The world’s fourth most valuable firm was set add more than $100 billion to its market capitalization, based on premarket movements. Its shares have rallied 39 per cent this year on the hype around artificial intelligence.
Wall Street analysts said the company’s better-than-expected quarterly earnings showed the strong position of Google Search even as advertisers remain cautious, steady growth in the cloud business and that Google was well placed to compete with Microsoft in AI.
“Don’t call it an AI comeback,” said analysts at Jefferies, adding that Google has been AI-first company seven years.
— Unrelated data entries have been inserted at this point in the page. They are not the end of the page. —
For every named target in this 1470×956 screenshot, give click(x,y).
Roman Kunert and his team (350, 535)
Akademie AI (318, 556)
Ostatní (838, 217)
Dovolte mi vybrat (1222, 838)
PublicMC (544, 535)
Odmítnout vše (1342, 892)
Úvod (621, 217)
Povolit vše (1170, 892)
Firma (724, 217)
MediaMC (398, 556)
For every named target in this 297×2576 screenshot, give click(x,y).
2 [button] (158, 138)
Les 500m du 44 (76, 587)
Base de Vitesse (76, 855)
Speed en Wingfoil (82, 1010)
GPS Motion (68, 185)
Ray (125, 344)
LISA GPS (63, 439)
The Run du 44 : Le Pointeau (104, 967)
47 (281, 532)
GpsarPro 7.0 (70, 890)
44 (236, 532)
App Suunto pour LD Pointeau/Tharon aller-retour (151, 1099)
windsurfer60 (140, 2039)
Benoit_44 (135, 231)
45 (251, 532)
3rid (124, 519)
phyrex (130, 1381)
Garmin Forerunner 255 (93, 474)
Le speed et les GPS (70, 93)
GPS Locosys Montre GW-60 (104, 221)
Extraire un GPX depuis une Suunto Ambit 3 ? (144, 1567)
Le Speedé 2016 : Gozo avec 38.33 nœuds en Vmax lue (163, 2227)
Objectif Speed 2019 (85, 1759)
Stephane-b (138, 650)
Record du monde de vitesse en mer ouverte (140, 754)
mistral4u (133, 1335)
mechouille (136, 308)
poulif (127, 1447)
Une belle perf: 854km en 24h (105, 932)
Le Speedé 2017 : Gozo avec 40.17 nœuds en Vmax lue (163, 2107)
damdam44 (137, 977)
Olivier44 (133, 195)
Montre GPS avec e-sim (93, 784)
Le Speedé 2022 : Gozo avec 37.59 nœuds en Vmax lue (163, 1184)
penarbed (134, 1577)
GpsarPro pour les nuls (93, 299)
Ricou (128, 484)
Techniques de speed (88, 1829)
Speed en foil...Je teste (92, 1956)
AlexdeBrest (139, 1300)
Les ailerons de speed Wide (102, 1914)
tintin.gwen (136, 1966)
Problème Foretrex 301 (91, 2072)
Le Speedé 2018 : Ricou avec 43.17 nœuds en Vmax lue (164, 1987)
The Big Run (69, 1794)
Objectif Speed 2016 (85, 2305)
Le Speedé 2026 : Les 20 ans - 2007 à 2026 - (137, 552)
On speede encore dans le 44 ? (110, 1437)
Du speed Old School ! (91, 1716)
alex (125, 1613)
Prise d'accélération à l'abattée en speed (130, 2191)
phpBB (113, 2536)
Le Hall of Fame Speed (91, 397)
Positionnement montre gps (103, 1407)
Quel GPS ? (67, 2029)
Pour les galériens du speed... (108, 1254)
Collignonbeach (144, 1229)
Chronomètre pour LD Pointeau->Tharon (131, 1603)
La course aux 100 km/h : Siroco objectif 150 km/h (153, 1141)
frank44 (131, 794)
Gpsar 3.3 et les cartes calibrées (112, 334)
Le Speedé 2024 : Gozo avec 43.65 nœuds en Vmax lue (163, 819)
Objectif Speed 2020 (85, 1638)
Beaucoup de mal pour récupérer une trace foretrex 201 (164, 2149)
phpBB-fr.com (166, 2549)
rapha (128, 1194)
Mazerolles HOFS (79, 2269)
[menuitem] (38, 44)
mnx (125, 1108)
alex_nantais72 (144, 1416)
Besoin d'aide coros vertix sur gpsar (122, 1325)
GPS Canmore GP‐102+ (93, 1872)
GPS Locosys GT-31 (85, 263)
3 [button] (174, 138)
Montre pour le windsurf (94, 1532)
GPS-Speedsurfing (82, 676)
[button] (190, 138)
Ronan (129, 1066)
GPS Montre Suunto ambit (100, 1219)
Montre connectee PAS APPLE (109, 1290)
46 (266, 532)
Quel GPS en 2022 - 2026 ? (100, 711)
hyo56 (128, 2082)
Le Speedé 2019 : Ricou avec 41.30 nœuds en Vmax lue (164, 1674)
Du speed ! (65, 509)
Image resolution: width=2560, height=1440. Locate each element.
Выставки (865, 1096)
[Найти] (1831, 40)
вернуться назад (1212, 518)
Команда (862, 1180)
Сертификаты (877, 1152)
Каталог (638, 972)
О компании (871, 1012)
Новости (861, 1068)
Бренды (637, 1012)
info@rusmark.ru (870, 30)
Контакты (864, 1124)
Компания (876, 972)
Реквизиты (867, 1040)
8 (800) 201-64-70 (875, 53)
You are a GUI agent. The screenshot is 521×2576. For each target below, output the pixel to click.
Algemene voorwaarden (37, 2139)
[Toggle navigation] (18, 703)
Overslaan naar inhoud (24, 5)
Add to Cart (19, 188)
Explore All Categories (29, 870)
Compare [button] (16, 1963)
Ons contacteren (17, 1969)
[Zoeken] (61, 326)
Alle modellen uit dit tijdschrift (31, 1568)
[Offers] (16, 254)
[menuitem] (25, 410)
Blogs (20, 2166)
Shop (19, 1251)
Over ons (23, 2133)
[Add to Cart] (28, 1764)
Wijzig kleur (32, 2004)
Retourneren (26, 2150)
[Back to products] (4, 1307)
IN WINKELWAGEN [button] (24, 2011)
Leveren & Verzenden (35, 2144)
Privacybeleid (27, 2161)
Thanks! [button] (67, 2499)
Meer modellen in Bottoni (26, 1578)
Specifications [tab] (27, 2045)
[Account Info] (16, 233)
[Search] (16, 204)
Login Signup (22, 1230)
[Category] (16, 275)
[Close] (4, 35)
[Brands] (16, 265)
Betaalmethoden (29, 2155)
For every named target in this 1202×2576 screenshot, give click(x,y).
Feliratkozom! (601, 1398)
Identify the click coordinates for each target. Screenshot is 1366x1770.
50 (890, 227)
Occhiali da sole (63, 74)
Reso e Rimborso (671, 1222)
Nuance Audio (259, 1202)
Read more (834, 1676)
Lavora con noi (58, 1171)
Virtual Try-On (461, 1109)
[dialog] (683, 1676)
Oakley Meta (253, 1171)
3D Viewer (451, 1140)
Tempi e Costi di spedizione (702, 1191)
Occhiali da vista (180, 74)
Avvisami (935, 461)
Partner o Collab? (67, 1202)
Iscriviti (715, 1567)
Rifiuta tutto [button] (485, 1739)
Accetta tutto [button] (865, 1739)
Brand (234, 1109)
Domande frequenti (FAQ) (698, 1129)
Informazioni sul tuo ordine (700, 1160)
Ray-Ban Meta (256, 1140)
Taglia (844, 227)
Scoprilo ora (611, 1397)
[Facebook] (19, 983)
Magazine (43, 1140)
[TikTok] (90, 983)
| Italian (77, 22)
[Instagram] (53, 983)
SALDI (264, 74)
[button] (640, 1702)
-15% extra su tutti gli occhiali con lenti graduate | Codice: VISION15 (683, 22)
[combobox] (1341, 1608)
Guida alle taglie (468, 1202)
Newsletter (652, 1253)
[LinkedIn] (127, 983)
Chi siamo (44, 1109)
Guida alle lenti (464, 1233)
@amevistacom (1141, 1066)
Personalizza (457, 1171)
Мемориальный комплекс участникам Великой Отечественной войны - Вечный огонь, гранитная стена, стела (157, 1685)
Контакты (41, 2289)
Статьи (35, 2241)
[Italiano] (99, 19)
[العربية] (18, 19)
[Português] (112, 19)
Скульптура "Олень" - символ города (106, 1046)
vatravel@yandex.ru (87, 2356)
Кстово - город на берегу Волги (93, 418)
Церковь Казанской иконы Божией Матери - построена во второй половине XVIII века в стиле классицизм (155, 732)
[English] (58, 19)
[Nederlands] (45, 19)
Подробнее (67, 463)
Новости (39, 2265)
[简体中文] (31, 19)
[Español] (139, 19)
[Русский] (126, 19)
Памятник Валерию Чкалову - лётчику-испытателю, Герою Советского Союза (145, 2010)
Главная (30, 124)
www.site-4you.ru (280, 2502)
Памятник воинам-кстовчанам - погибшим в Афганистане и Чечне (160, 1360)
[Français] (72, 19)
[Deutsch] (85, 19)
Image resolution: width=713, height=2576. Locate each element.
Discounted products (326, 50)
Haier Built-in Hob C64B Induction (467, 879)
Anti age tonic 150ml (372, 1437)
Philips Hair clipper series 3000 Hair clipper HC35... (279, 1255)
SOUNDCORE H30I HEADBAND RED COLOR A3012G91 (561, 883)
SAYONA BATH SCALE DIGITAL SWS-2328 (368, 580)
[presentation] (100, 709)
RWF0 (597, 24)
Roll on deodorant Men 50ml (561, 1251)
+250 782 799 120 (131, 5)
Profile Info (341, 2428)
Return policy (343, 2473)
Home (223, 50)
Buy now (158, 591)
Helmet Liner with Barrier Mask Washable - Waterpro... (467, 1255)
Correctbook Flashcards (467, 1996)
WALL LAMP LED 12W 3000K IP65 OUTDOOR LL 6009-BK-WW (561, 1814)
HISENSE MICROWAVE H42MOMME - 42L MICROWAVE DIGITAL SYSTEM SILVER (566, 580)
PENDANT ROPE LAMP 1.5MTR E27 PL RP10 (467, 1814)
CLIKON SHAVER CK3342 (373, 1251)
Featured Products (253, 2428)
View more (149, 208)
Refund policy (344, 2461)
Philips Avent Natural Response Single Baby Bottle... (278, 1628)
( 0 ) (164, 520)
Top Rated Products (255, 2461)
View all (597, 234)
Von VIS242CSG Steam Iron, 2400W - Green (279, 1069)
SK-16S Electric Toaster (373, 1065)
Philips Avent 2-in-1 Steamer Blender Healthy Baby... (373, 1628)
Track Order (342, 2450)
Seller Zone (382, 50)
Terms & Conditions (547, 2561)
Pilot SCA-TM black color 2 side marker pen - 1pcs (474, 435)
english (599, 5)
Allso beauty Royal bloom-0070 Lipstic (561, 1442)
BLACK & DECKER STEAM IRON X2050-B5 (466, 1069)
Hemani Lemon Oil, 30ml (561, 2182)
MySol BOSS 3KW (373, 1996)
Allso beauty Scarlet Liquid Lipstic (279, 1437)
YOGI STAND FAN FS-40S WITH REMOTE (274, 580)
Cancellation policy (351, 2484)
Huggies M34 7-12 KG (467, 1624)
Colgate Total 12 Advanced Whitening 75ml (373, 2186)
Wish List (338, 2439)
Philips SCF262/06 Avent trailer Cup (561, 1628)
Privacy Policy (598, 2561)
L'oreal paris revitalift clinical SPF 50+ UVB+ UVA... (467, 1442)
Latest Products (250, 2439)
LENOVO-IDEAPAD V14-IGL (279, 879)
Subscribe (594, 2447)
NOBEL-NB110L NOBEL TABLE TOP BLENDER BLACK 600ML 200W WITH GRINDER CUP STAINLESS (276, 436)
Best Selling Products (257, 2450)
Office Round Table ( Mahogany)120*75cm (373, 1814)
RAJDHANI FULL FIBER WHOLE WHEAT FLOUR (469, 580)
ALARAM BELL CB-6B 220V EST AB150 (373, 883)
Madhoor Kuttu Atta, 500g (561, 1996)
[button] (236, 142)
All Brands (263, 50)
Jefferies was among the 16 brokerages that raised their price targets, with several of them saying AI had started to contribute to Google’s cloud revenue and helped drive a 28 per cent growth in the quarter that widely surpassed expectations.
Alphabet has rolled out a series of AI products this year and revamped its search engine with the technology as it competes with Microsoft in a race to dominate the nascent field.
The maker of Windows also topped expectations on Tuesday, powered by growth in its Azure cloud unit – the part of its business best situated to capitalize on the booming interest in AI.
The median price target on Alphabet now stands at $138, which is nearly 13 per cent higher than the stock’s last close.
The company has a 12-month forward price-to-earnings ratio of 20.51, compared with Microsoft’s 31.11 and the industry median of 15.29.